Assume we have some code
template <typename T>
void Foo(T&& param);
int x = 5;
// deduced Foo<int&>(int&).
// Argument type A = int. T = int&.
Foo(x);
int& rx = x;
// deduced Foo<int&>(int& &&) -> Foo<int&>(int&).
// But... argument type A = int&, an lvalue reference to int.
// Is T = int& or under the hood it is T = int& &?
Foo(rx);
According to https://en.cppreference.com/w/cpp/language/template_argument_deduction
4) If P is an rvalue reference to a cv-unqualified template parameter (so-called forwarding reference), and the corresponding function call argument is an lvalue, the type lvalue reference to A is used in place of A for deduction
What I want to know: is 'reference collapsing' rules are applied to deduced type T (not to P, parameter type)?
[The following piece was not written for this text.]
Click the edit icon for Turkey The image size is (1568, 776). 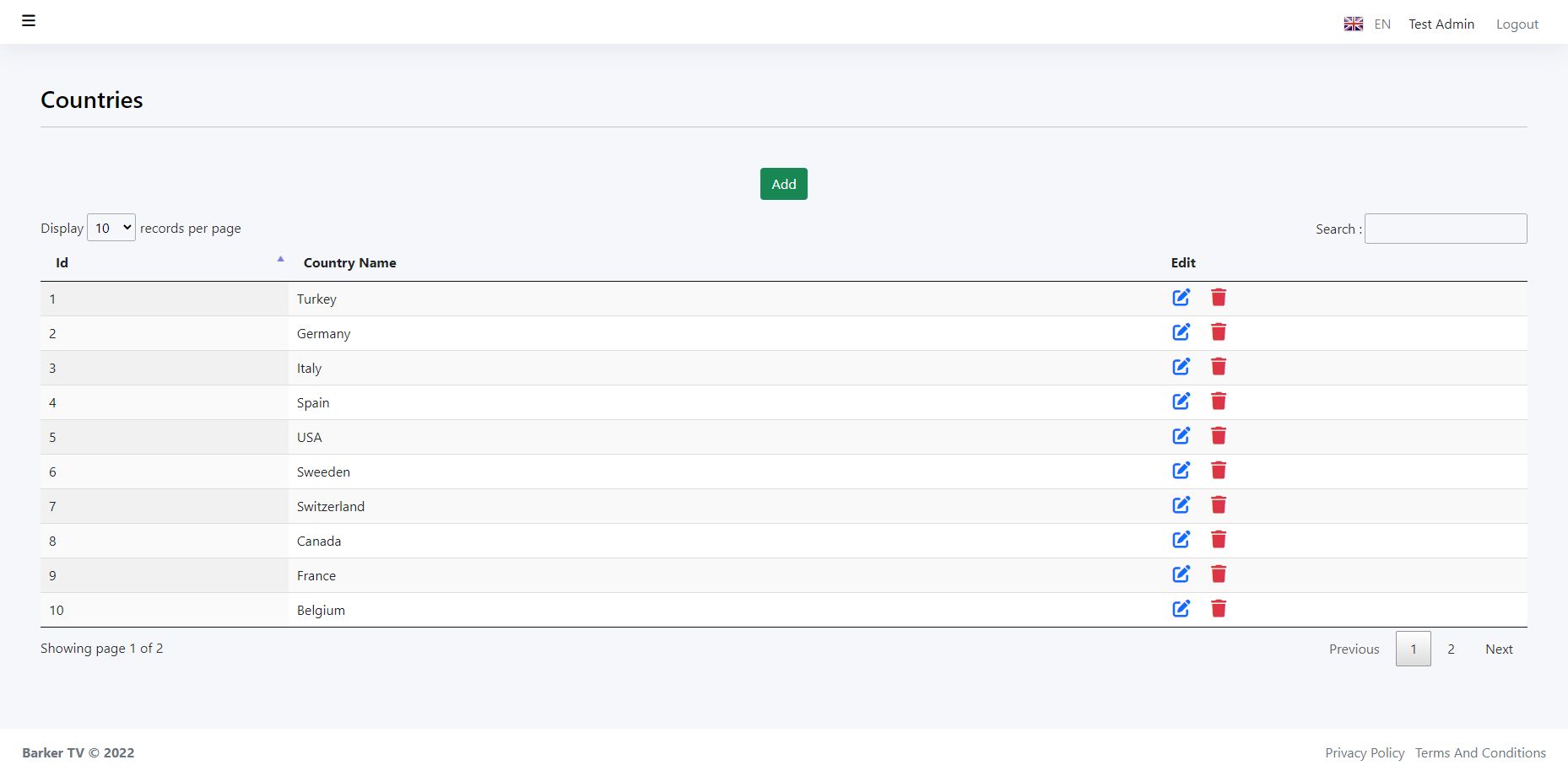click(x=1181, y=298)
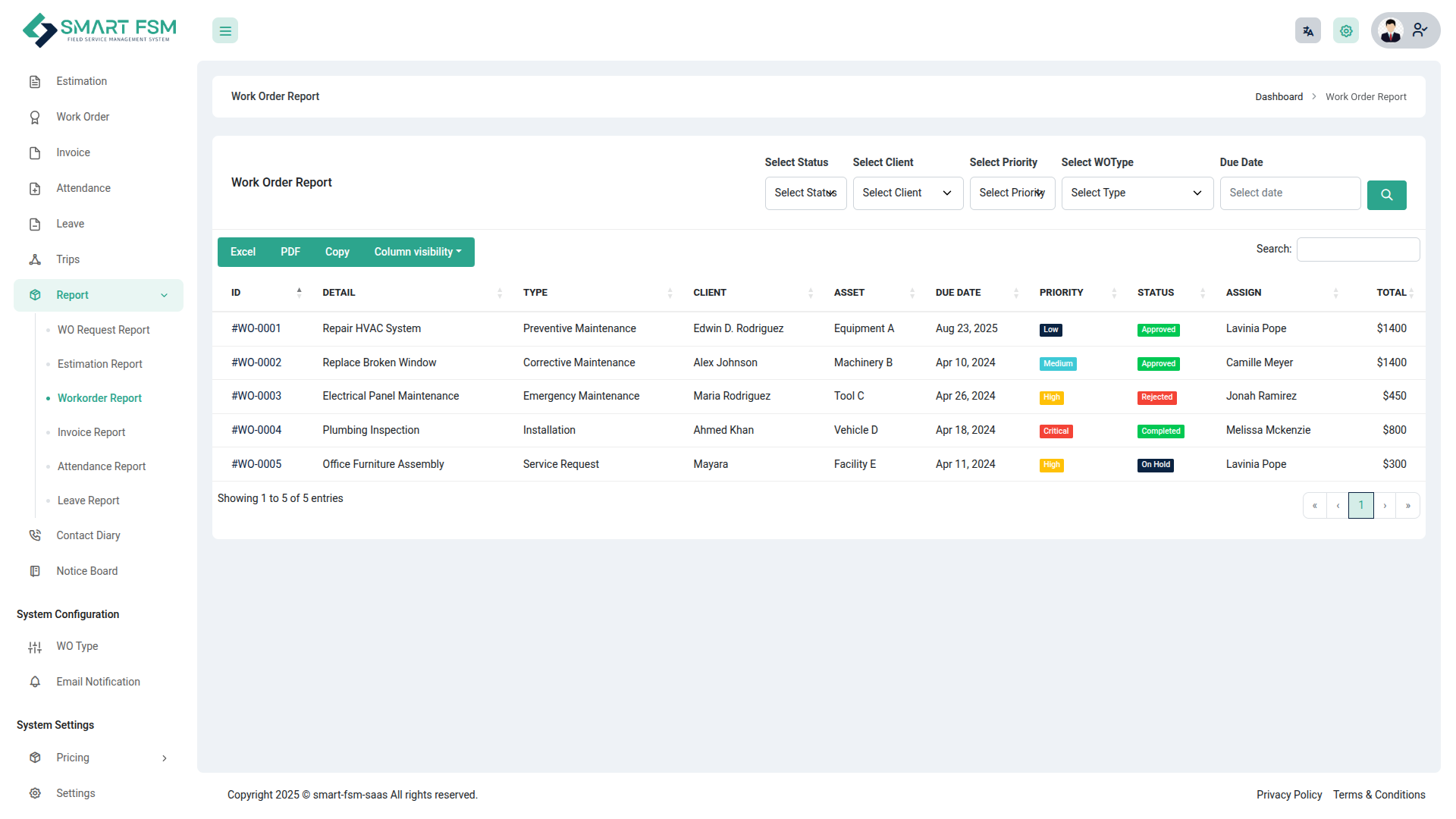Click the user profile avatar

[x=1391, y=31]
So do we really have for 'Foo(rx)' T = int& &, which collapsed to T = int&?
Note that for practically all technical purposes, the type of an expression is never considered to be a reference type. [expr.type]/1:
If an expression initially has the type "reference to
T" ([dcl.ref], [dcl.init.ref]), the type is adjusted toTprior to any further analysis.
The one notable exception is when decltype() is applied to an unparenthesized name or class member access expression. Although the syntax considers the name to be an expression, the semantic result involves the declared type of the name instead of the expression's type and value category.
So in your example, x is an lvalue of type int, and rx is an lvalue of type int. After their declarations and initializations, the language makes no distinction at all between them, except again if you use decltype(x) or decltype(rx).
This means that template type deduction for Foo(rx) works exactly the same as for Foo(x): The type A is int, not int&, and the argument is an lvalue. By the rule you quoted, T is deduced to be int&, and when substituting T=int& into the function type, the reference-collapsing rule says that T&& is int&.